The Orlando Sentinel

TALLAHASSEE, Fla. — If Abbott and Costello tackled the unnerving topic of the college basketball RPI with the same illogic they once brought to a baseball diamond, it would go something like this: ``See, you're missing the point,'' Florida State Coach Leonard Hamilton was saying.

``You can't make heads or tails of this. So what I'm saying to you is some of these schedules are much more difficult than schedules rated higher.''

Like most coaches, Hamilton currently is finalizing his schedule for the 2006-07 season, and on his desk were a couple of pages of research — a comparison of Connecticut's non-conference schedule in 2004-05 to what it was in 2005-06, and more comparisons of FSU's schedule this past season with those of Hofstra, Missouri State and Georgia Mason.

His point was that none of this RPI stuff made any sense.

``And so you cannot allow yourself to get caught up in it,'' Hamilton said.

Then why all the research?

``The end result of the information I've gathered is it's a moving target,'' Hamilton said.

Didn't he know that?

``I didn't know it was this bad,'' he said.

So, what now?

``What we have to do is worry about the things we can control,'' he said.

Isn't the schedule something you can control?

``Obviously if you looked at this like I did,'' Hamilton said, pointing at the papers on his desk, ``you'd say, `How are you going to make a schedule when it's clear this schedule is much different than this one?'''

That's what we thought we were asking in the first place.

Hamilton has a $516,000 budget this season to lure non-conference opponents to town. His schedule must get his team — one that lost its second-leading scorer to the NBA and its most-touted recruit to cocaine-possession charges — ready for the always-tough ACC slate. He's under pressure to stay away from the kind of lightweight, home-heavy schedule that helped keep the Seminoles out of the NCAA Tournament in March. And he also has to please his athletic director and the conference, and worry about TV considerations and the league's reputation.

Amid this, Hamilton is more confused than ever about the RPI, which was recalculated before the 2004-05 season to give more weight to road games.

FSU's non-conference strength of schedule this past season ranked 316th of 334 Division I programs, and the Seminoles (19-9) wound up in the NIT. So did Colorado (20-9), at 271st, and Hofstra (24-6), at 281st.

Colorado is putting the finishing touches on a 2006-07 schedule that will include road games against UNC-Wilmington, Wyoming, TCU and Utah.

``It's significantly different,'' Colorado AD Mike Bohn said of the program's upcoming schedule and its new scheduling strategy.

In Bohn's eyes, there's nothing particularly mystifying about what the NCAA Tournament Selection Committee wants.
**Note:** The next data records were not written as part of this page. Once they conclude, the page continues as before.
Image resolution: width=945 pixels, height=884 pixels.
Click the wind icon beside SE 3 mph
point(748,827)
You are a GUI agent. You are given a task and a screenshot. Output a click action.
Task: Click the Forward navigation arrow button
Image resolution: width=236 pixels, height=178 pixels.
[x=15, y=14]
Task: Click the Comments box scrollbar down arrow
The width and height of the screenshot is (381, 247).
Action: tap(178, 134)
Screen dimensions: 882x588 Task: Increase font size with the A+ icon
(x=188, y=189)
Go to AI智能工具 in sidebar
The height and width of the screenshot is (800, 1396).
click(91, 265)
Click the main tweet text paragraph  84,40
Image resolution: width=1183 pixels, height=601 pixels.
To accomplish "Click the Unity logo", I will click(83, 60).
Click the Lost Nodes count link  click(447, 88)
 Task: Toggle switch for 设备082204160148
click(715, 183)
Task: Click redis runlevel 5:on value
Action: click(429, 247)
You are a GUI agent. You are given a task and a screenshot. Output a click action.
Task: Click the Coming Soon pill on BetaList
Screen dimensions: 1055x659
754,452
But some programs finishing up their non-conference schedules haven't shelved their suspicion about the new RPI formula and who it may favor.

``It sure had an effect on how we approached our schedule,'' Virginia Tech Coach Seth Greenberg said. ``You can't be ignorant to change. You watched the Missouri Valley and the success they had in creating RPIs; obviously, they figured it out.

``We were behind the curve, and certain conferences were ahead of the curve.''

MVC Commissioner Doug Elgin laughs at that suggestion.

``We've broken the code!'' he said. ``We have! There's a secret formula!''

ACC coaches suggested as much this spring when they lamented that the MVC was given three NCAA at-large bids — the same number as the ACC — not because three teams deserved to go, but because the conference successfully played the RPI.

The tweaked formula benefits programs that play a significant number of non-conference games on the road. And mid-majors historically have played more road games than the big boys — largely because they have to. The MVC did nothing new last season.

``There are no secrets in college basketball,'' Elgin said. ``When you look at the committee's evaluation, there are no secrets and there is no place to hide once your resume is complete. They know who you played, where you played and the result of your games.''

The sticky problem is where everyone is playing.

``They refuse to play us in our own buildings, and now they think the playing surface isn't even,'' Rick Boyages, associate commissioner in the Mid-American Conference, said of the power leagues. ``It's absolutely ridiculous when you understand how difficult it is for our conferences to schedule.''

FSU this past season played Alcorn State, Louisiana-Monroe, Texas Southern, Stetson and Campbell at home; all were ``guarantee'' games. Power-league programs such as FSU don't offer non-conference opponents home-and-home series but instead cut a one-time check to bring likely victories to town.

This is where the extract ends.